MATERIAL FOR THIS EXERCISE
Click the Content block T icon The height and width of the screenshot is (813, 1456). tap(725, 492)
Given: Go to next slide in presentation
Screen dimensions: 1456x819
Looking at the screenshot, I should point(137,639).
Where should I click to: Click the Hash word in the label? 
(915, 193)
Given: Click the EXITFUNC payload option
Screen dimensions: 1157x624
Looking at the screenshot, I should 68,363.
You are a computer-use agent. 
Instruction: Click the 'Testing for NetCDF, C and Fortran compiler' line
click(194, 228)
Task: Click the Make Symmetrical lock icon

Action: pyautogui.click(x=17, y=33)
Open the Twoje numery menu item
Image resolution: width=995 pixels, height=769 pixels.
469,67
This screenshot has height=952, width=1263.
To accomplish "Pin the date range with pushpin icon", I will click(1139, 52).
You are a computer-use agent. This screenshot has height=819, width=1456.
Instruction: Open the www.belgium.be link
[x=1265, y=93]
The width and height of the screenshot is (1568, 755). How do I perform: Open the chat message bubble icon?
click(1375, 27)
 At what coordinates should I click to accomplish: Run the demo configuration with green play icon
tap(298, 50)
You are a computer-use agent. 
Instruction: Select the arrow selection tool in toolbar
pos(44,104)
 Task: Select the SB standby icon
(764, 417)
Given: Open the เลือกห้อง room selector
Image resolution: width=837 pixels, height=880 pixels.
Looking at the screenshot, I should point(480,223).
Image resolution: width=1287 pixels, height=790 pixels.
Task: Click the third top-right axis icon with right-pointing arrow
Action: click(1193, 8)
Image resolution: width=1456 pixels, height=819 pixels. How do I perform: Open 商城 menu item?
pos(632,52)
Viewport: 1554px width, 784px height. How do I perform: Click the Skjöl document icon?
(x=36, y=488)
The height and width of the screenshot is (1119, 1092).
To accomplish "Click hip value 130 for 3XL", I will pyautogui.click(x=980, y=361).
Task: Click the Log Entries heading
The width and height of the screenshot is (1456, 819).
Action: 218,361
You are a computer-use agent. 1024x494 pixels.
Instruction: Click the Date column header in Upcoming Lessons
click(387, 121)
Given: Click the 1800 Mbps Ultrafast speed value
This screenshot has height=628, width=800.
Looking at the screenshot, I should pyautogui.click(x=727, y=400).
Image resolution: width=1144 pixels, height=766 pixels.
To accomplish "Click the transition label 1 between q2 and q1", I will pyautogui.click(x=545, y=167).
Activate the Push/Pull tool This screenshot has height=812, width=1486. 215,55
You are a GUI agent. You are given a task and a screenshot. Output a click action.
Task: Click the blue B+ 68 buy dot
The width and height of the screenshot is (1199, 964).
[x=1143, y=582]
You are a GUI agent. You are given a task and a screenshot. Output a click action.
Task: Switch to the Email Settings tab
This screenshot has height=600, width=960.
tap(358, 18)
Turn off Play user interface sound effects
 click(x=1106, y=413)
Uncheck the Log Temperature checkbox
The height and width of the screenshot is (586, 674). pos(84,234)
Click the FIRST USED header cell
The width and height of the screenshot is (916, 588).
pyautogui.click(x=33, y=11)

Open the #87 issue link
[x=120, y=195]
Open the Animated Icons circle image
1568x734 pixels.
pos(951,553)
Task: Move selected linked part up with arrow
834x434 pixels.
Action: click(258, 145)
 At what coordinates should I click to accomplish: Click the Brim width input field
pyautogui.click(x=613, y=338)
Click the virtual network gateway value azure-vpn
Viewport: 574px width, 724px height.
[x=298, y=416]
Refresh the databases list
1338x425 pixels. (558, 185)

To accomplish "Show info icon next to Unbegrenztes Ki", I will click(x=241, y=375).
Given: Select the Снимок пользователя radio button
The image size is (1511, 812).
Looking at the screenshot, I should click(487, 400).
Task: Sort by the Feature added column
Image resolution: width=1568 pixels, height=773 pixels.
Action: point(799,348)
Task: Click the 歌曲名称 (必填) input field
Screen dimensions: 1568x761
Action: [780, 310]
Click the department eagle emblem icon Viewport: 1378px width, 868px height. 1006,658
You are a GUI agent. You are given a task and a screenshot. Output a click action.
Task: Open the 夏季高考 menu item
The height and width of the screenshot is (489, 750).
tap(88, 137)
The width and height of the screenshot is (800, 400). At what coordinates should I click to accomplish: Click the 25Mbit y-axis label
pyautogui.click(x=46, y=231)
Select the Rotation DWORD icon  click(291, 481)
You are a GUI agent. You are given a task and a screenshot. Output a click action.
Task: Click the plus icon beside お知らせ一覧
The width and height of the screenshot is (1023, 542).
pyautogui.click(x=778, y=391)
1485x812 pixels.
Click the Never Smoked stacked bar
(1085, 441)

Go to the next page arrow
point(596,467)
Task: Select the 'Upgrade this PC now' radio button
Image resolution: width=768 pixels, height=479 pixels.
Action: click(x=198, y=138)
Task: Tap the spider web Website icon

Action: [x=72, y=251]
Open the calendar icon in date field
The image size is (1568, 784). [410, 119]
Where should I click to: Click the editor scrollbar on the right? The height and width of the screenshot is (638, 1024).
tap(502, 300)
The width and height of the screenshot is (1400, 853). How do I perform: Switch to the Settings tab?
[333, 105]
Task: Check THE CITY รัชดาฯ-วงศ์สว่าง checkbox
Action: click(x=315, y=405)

REQUIRED WORK
Render each line of the items above as a JSON list of strings, one string per line, with blank lines left out.

SOLUTION TO THIS TASK
[
  "Click the Content block T icon The height and width of the screenshot is (813, 1456). tap(725, 492)",
  "Given: Go to next slide in presentation",
  "Screen dimensions: 1456x819",
  "Looking at the screenshot, I should point(137,639).",
  "Where should I click to: Click the Hash word in the label? ",
  "(915, 193)",
  "Given: Click the EXITFUNC payload option",
  "Screen dimensions: 1157x624",
  "Looking at the screenshot, I should 68,363.",
  "You are a computer-use agent. ",
  "Instruction: Click the 'Testing for NetCDF, C and Fortran compiler' line",
  "click(194, 228)",
  "Task: Click the Make Symmetrical lock icon",
  "Action: pyautogui.click(x=17, y=33)",
  "Open the Twoje numery menu item",
  "Image resolution: width=995 pixels, height=769 pixels.",
  "469,67",
  "This screenshot has height=952, width=1263.",
  "To accomplish \"Pin the date range with pushpin icon\", I will click(1139, 52).",
  "You are a computer-use agent. This screenshot has height=819, width=1456.",
  "Instruction: Open the www.belgium.be link",
  "[x=1265, y=93]",
  "The width and height of the screenshot is (1568, 755). How do I perform: Open the chat message bubble icon?",
  "click(1375, 27)",
  " At what coordinates should I click to accomplish: Run the demo configuration with green play icon",
  "tap(298, 50)",
  "You are a computer-use agent. ",
  "Instruction: Select the arrow selection tool in toolbar",
  "pos(44,104)",
  " Task: Select the SB standby icon",
  "(764, 417)",
  "Given: Open the เลือกห้อง room selector",
  "Image resolution: width=837 pixels, height=880 pixels.",
  "Looking at the screenshot, I should point(480,223).",
  "Image resolution: width=1287 pixels, height=790 pixels.",
  "Task: Click the third top-right axis icon with right-pointing arrow",
  "Action: click(1193, 8)",
  "Image resolution: width=1456 pixels, height=819 pixels. How do I perform: Open 商城 menu item?",
  "pos(632,52)",
  "Viewport: 1554px width, 784px height. How do I perform: Click the Skjöl document icon?",
  "(x=36, y=488)",
  "The height and width of the screenshot is (1119, 1092).",
  "To accomplish \"Click hip value 130 for 3XL\", I will pyautogui.click(x=980, y=361).",
  "Task: Click the Log Entries heading",
  "The width and height of the screenshot is (1456, 819).",
  "Action: 218,361",
  "You are a computer-use agent. 1024x494 pixels.",
  "Instruction: Click the Date column header in Upcoming Lessons",
  "click(387, 121)",
  "Given: Click the 1800 Mbps Ultrafast speed value",
  "This screenshot has height=628, width=800.",
  "Looking at the screenshot, I should pyautogui.click(x=727, y=400).",
  "Image resolution: width=1144 pixels, height=766 pixels.",
  "To accomplish \"Click the transition label 1 between q2 and q1\", I will pyautogui.click(x=545, y=167).",
  "Activate the Push/Pull tool This screenshot has height=812, width=1486. 215,55",
  "You are a GUI agent. You are given a task and a screenshot. Output a click action.",
  "Task: Click the blue B+ 68 buy dot",
  "The width and height of the screenshot is (1199, 964).",
  "[x=1143, y=582]",
  "You are a GUI agent. You are given a task and a screenshot. Output a click action.",
  "Task: Switch to the Email Settings tab",
  "This screenshot has height=600, width=960.",
  "tap(358, 18)",
  "Turn off Play user interface sound effects",
  " click(x=1106, y=413)",
  "Uncheck the Log Temperature checkbox",
  "The height and width of the screenshot is (586, 674). pos(84,234)",
  "Click the FIRST USED header cell",
  "The width and height of the screenshot is (916, 588).",
  "pyautogui.click(x=33, y=11)",
  "Open the #87 issue link",
  "[x=120, y=195]",
  "Open the Animated Icons circle image",
  "1568x734 pixels.",
  "pos(951,553)",
  "Task: Move selected linked part up with arrow",
  "834x434 pixels.",
  "Action: click(258, 145)",
  " At what coordinates should I click to accomplish: Click the Brim width input field",
  "pyautogui.click(x=613, y=338)",
  "Click the virtual network gateway value azure-vpn",
  "Viewport: 574px width, 724px height.",
  "[x=298, y=416]",
  "Refresh the databases list",
  "1338x425 pixels. (558, 185)",
  "To accomplish \"Show info icon next to Unbegrenztes Ki\", I will click(x=241, y=375).",
  "Given: Select the Снимок пользователя radio button",
  "The image size is (1511, 812).",
  "Looking at the screenshot, I should click(487, 400).",
  "Task: Sort by the Feature added column",
  "Image resolution: width=1568 pixels, height=773 pixels.",
  "Action: point(799,348)",
  "Task: Click the 歌曲名称 (必填) input field",
  "Screen dimensions: 1568x761",
  "Action: [780, 310]",
  "Click the department eagle emblem icon Viewport: 1378px width, 868px height. 1006,658",
  "You are a GUI agent. You are given a task and a screenshot. Output a click action.",
  "Task: Open the 夏季高考 menu item",
  "The height and width of the screenshot is (489, 750).",
  "tap(88, 137)",
  "The width and height of the screenshot is (800, 400). At what coordinates should I click to accomplish: Click the 25Mbit y-axis label",
  "pyautogui.click(x=46, y=231)",
  "Select the Rotation DWORD icon  click(291, 481)",
  "You are a GUI agent. You are given a task and a screenshot. Output a click action.",
  "Task: Click the plus icon beside お知らせ一覧",
  "The width and height of the screenshot is (1023, 542).",
  "pyautogui.click(x=778, y=391)",
  "1485x812 pixels.",
  "Click the Never Smoked stacked bar",
  "(1085, 441)",
  "Go to the next page arrow",
  "point(596,467)",
  "Task: Select the 'Upgrade this PC now' radio button",
  "Image resolution: width=768 pixels, height=479 pixels.",
  "Action: click(x=198, y=138)",
  "Task: Tap the spider web Website icon",
  "Action: [x=72, y=251]",
  "Open the calendar icon in date field",
  "The image size is (1568, 784). [410, 119]",
  "Where should I click to: Click the editor scrollbar on the right? The height and width of the screenshot is (638, 1024).",
  "tap(502, 300)",
  "The width and height of the screenshot is (1400, 853). How do I perform: Switch to the Settings tab?",
  "[333, 105]",
  "Task: Check THE CITY รัชดาฯ-วงศ์สว่าง checkbox",
  "Action: click(x=315, y=405)"
]